## WORK INSTRUCTION:
Only lines containing the word "agent" belong in the answer; copy each one from the records.

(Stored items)
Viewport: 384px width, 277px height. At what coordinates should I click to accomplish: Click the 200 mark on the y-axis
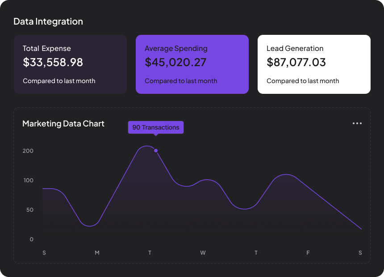(x=28, y=151)
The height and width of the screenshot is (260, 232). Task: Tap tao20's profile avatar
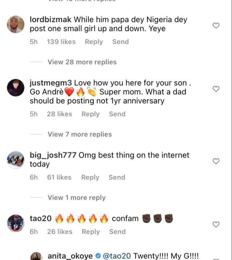tap(15, 223)
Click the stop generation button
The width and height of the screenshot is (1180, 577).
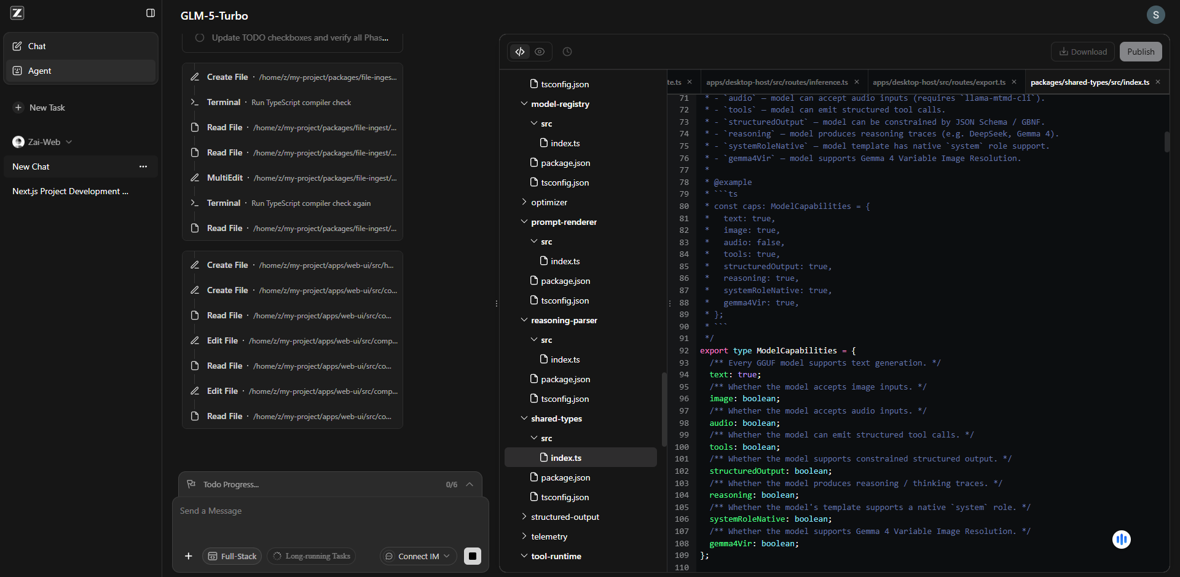click(472, 556)
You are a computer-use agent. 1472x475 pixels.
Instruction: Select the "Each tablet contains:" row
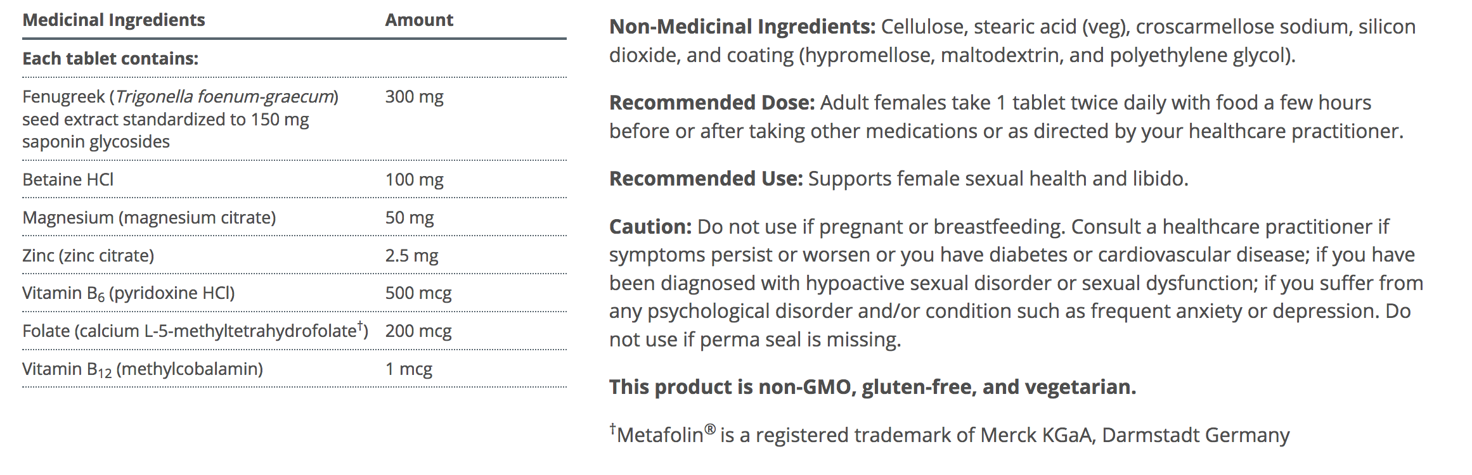point(110,59)
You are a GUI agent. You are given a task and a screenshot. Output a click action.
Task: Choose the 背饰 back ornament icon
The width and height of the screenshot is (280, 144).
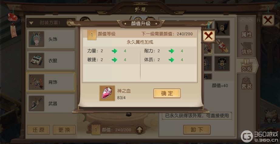(x=36, y=82)
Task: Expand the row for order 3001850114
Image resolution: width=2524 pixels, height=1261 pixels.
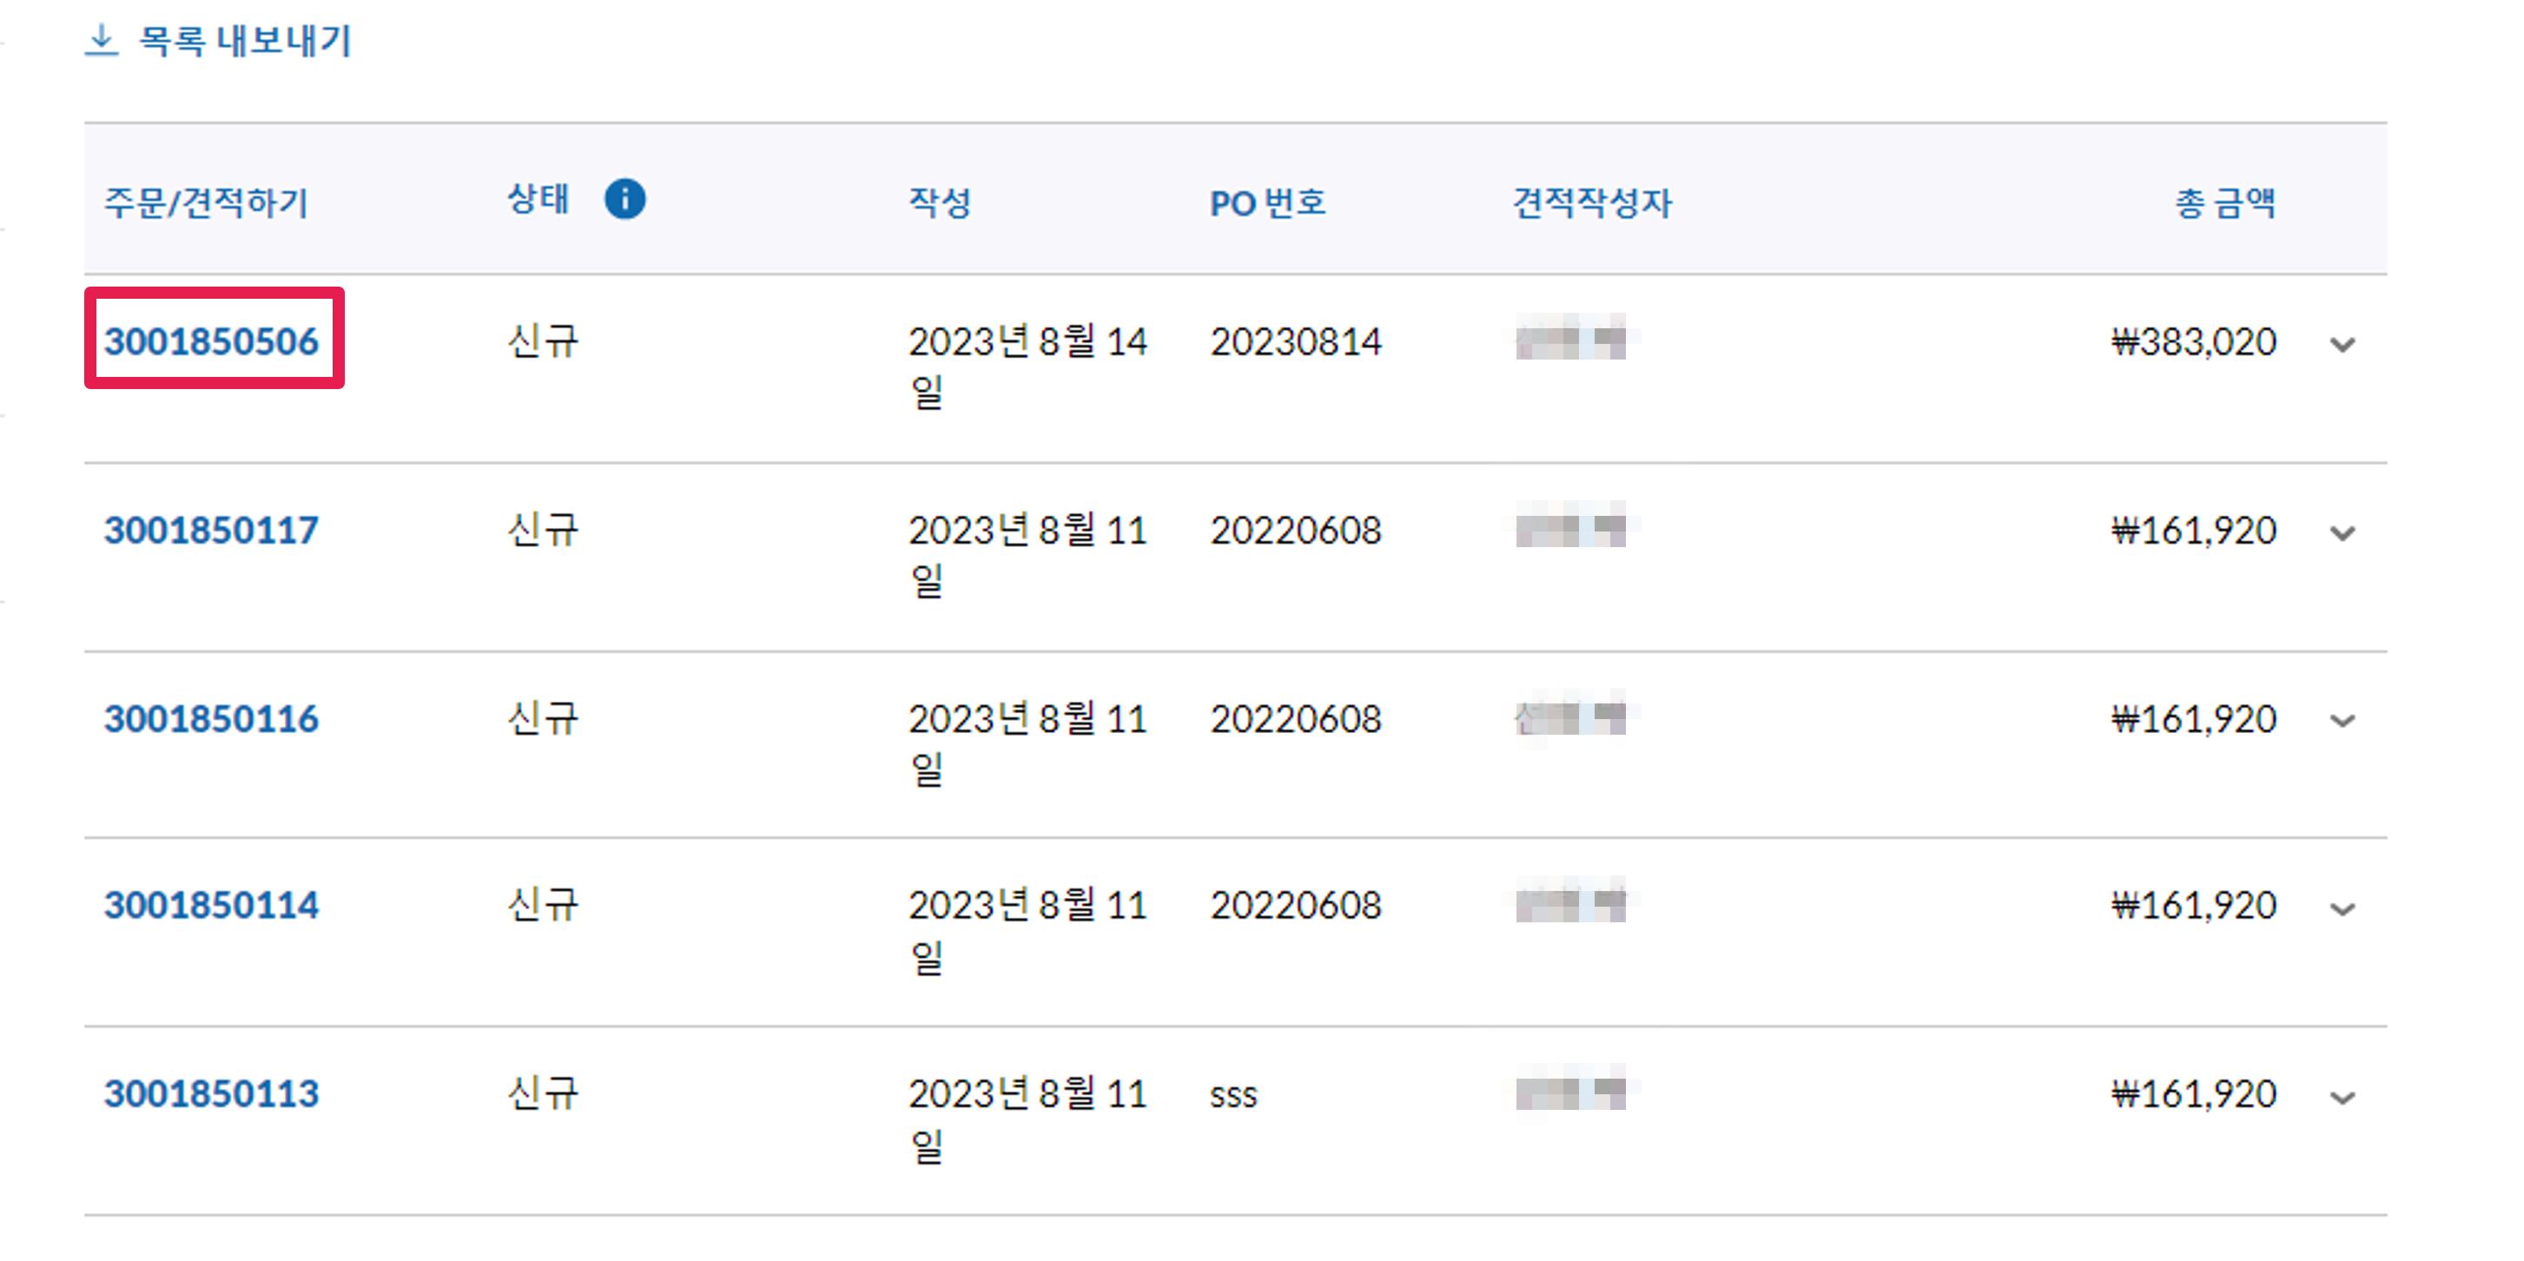Action: coord(2342,909)
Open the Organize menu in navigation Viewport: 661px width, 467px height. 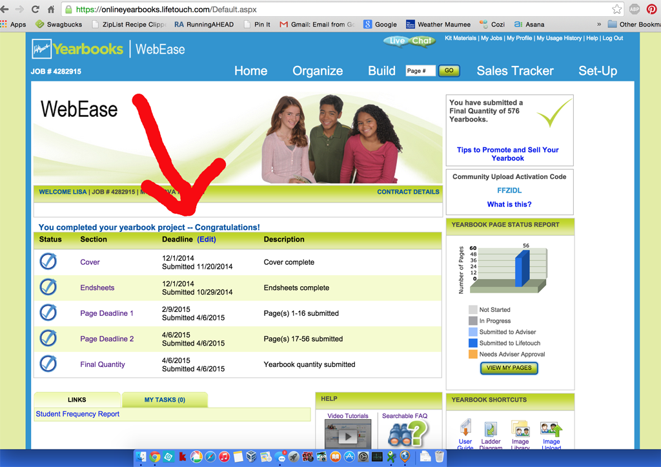click(318, 71)
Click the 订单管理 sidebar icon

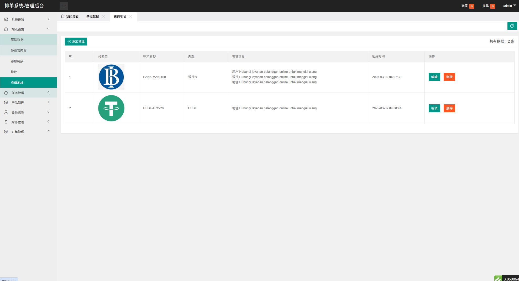coord(6,132)
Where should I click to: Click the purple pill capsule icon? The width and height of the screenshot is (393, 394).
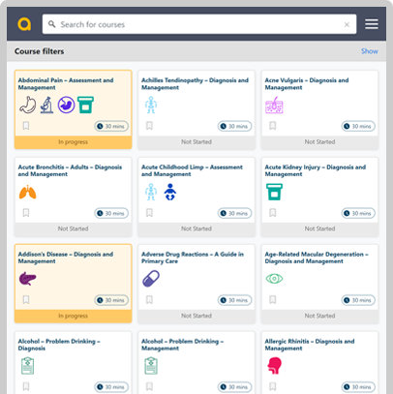151,279
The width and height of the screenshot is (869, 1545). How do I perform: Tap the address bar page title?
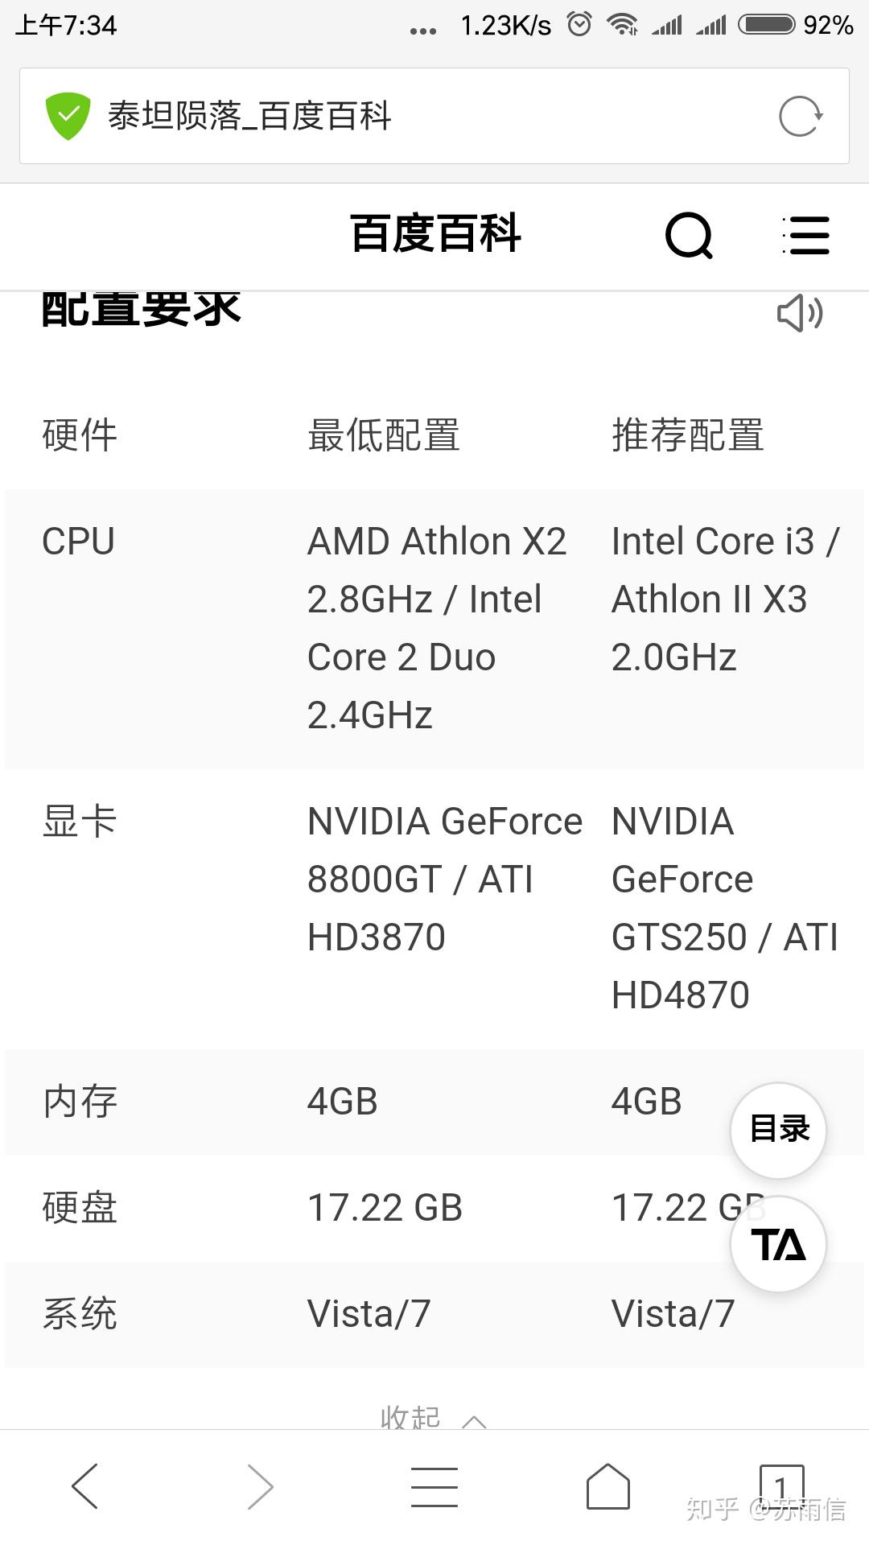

## RESULT OF THIS TASK:
You are a computer-use agent. 1472x475 pixels.
You are a GUI agent. You are given a task and a screenshot. Output a click action.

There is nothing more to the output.